America is terrible at summer vacation
Workers don't think their employer wants them to use their vacation days, but most businesses report encouraging vacation time. There's a clear disconnect here.
It's August, which means, sorry to say, that summer is officially winding down. There's still time for you to plan a beach getaway, but act fast.
Most Americans, however, will not take a last-minute trip to the beach or anywhere else. In fact, about half of Americans will take no vacation at all this summer.
This reticence to get away isn't due to some character flaw. We're not a nation of workaholics who don't want a break. The problem is that our policies regarding time off are fundamentally broken.
Simply put: America sucks at summer vacation.
As has been well-documented, America is the only advanced economy that does not mandate paid vacation time for workers. We also skimp on national holidays, many of which employees have to work anyway.
But even the roughly three-quarters of private sector workers who do get paid vacation time from their employers are leaving that resource on the table. Per Project: Time Off, American workers collectively leave more than 700 million vacation days unused per year — even though that time is considered part of their overall compensation.
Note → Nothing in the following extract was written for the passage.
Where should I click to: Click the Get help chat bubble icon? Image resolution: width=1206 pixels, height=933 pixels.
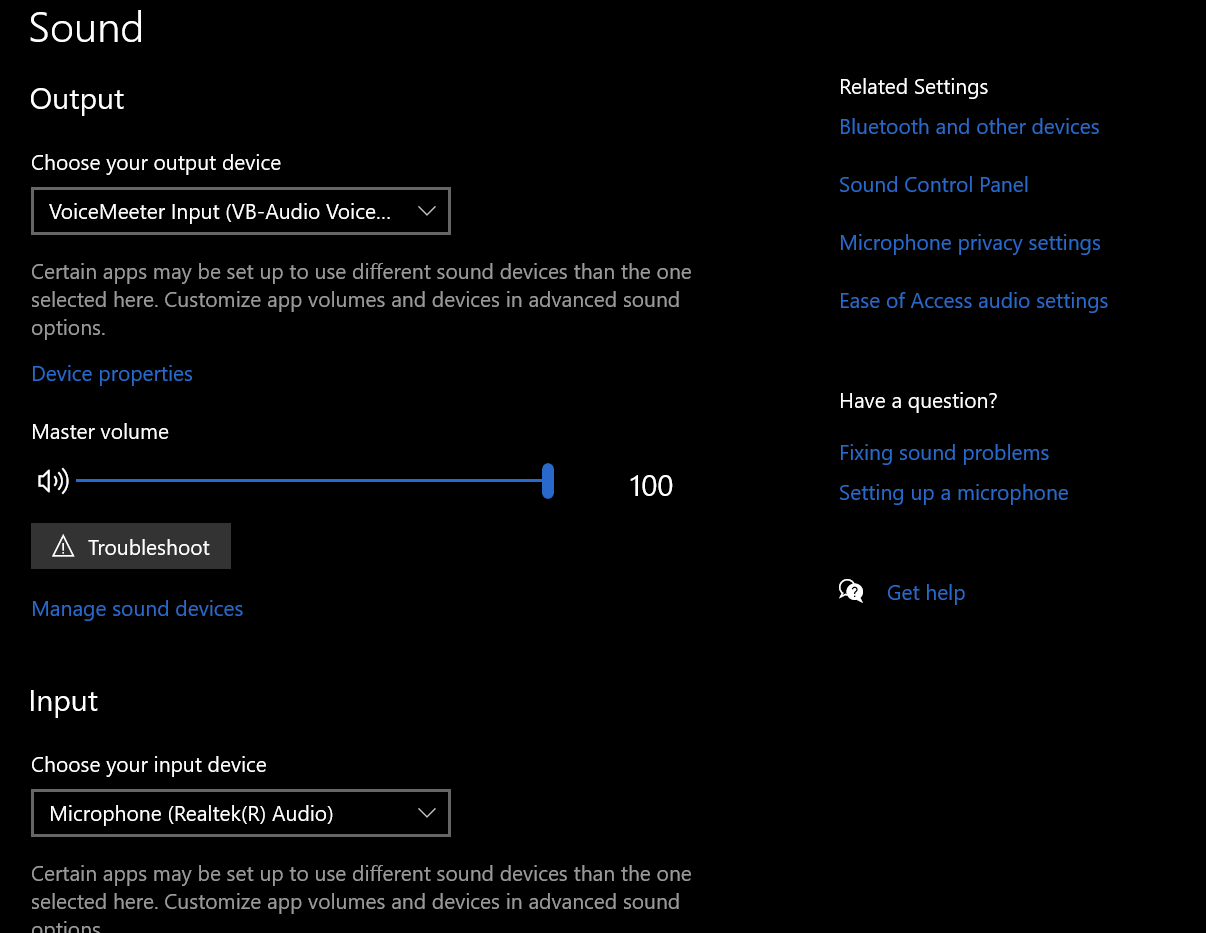[x=851, y=591]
Americans forfeit vacation time not because they can't bear the thought of being away from the workplace, but because of fear: fear of being fired, fear of falling behind at work, or fear of the financial blow. America's at-will system of employment and the modern economy's often precarious job situation — whether it's workers making their money on contract or via the notoriously unstable gig economy — means workers are scared that if they're away from the job, they'll be seen as replaceable. Often, too, their wages are simply too low or unpredictable for them to comfortably spend dollars on getting out of town.
Employers don't do enough to dissuade workers from having these perceptions, despite the widespread evidence that regular vacations make workers happier and more productive. Vacations also cut down on a host of other costs associated with higher turnover and miserable employees; it's way more expensive to regularly train new employees or try to drag more work out of unhappy ones than it is to keep your existing workforce content. Businesses should be in the business of encouraging time away from the office for entirely selfish reasons alone.
And yet, many workers report they don't think their employer wants them to use their vacation days. Most say they think the boss would prefer they not talk about their vacations after having taken them. But most businesses report encouraging vacation time.
There's a clear disconnect here. And it doesn't have to be this way: Europeans are famously much more tolerant of long vacations than are Americans, and their productivity at work doesn't suffer. There's something in the employee-employer culture there that doesn't translate across the Atlantic.
Then there's an additional wrinkle in America making summer harder for adults: the closure of K-12 schools. This time off is bad for students — particularly those from low-income households, who fall behind their richer peers in terms of learning retention — but it's bad for parents, too. There's no policy in place for working parents who need to scramble to provide two months of round-the-clock care for their school-age children.
America's child care system is outrageously expensive for those who have the ability to access it; in most states, child care costs more than tuition at a public college. Summer magnifies that problem, placing a burden on parents who are covered the rest of the year by public schools. Per the Center for American Progress, families can expect to spend about 20 percent of the income they make during the summer on the child care expenses they incur when school is out, which amounts to some $3,000 for the average family with two children.
This cost is non-negotiable for many families, as both parents work in about 60 percent of American households that include a married couple and children, according to government data. And it's money that could instead have gone toward a family getaway.
Fixing all of this requires policy changes that will hopefully prompt a cultural shift. A national child care policy that takes into account when schools are closed, as well as an extended school year, for instance, can take some of the burden off working parents. Mandating paid time off will also help those employees working for companies where that benefit isn't currently offered. Taking steps to raise wages wouldn't hurt, either.
Finally, if workers didn't constantly fear losing their jobs, they wouldn't be so scared of taking a break. That attitudinal change has to happen — because per both the data and simple good sense, we'd all be better for it.